The Assessor Series® have been used since 1989 in Federal Tax Courts to research publicly traded and privately-held executive compensation (electronically reading US SEC proxies, 10-Ks and UK/EU annual reports). This is important because Intermediate Sanctions allow for the creation of a "rebuttable presumption" using data from both taxable and tax-exempt organizations, easily and quickly accomplished via ERI's Nonprofit Salary Survey Assessor™ software.
These patented applications also allow for the retrieval of the original source material.
Click on a graphic dot and retrieve any one of millions of filed reports, 1994 - present.
An Organization Manager's Path
Silence now costs. Personal liability for organization managers who observe unreasonable executive pay in silence is something new. IRS fines for executives and their managers, rather than an organization, are new. IRC § 4958's definition of "reasonable compensation" is new. Professional firms admitting to "inaccuracies" and "omissions"* forever captures the conflict of interest between the provision of consulting and legal, accounting or insurance services. IRS protection for managers who seek written reasonableness opinions (from an independent, non-service provider) is new, as is the shifting of the burden of proof in a "rebuttable presumption" with survey data "compiled by independent firms." ERI and SalaryExpert provide compensation training, reports, and software to support the services of independent compensation consulting firms.
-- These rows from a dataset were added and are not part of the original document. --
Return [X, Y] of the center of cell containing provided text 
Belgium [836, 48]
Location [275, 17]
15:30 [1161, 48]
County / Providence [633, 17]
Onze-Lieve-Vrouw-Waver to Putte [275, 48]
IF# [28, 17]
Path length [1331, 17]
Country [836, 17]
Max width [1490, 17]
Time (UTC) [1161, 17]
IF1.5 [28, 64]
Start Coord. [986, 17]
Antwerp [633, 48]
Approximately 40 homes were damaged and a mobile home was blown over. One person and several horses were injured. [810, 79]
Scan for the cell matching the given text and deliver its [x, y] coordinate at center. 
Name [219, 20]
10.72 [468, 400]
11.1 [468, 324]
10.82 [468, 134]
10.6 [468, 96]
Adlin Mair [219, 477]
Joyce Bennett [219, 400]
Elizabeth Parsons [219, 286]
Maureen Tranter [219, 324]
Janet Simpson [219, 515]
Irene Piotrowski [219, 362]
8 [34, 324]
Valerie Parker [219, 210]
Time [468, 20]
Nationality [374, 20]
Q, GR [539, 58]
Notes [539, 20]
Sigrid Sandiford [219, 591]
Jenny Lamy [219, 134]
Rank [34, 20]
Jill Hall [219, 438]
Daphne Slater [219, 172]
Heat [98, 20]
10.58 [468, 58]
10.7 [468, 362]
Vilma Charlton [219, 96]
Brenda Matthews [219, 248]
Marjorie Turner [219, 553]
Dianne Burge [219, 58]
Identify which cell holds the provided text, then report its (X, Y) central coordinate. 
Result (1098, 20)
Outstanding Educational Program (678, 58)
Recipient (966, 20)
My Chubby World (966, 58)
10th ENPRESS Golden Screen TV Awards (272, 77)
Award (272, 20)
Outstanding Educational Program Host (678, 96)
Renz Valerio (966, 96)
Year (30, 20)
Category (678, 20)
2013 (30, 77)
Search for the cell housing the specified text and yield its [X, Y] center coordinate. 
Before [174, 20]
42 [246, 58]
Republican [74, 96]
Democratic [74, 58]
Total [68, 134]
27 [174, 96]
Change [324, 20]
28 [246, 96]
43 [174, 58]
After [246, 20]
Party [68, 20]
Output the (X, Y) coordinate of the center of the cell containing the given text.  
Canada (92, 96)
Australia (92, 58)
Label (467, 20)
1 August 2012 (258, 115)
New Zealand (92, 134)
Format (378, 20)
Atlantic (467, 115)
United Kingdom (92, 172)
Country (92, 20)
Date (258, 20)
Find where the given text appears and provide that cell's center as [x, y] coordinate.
Ask these Questions – While There is Time to Take Both Paths
"Good data is not enough, will our Board be shown as competent?" "A rebuttable presumption calls for a 1, 2, 3 sequence of planning, fact, and documentation in Board minutes; does evidence of "fact" exist in ours?" "Are our managers protected by a written reasonableness opinion, or are they personally jointly and severally liable in any future excess benefit conflict?" If the readers' tax advisor or counsel is unaware of this new Tax Code, an end result of the negative publicity surrounding executive compensation, please auto email them this page's link. Ask them to review the Notes for Attorneys and CPAs. It may be only a matter of time before the logic of IRC § 4958 and Sarbanes-Oxley applies to all US organizations: privately-held, publicly-traded, not-for-profit and nonprofit. California and New York are already making it a states' issue of "just and reasonable" executive compensation. Even the lowest paying organization needs documentation, as it shifts the burden of proof. Silence costs. Inaction costs.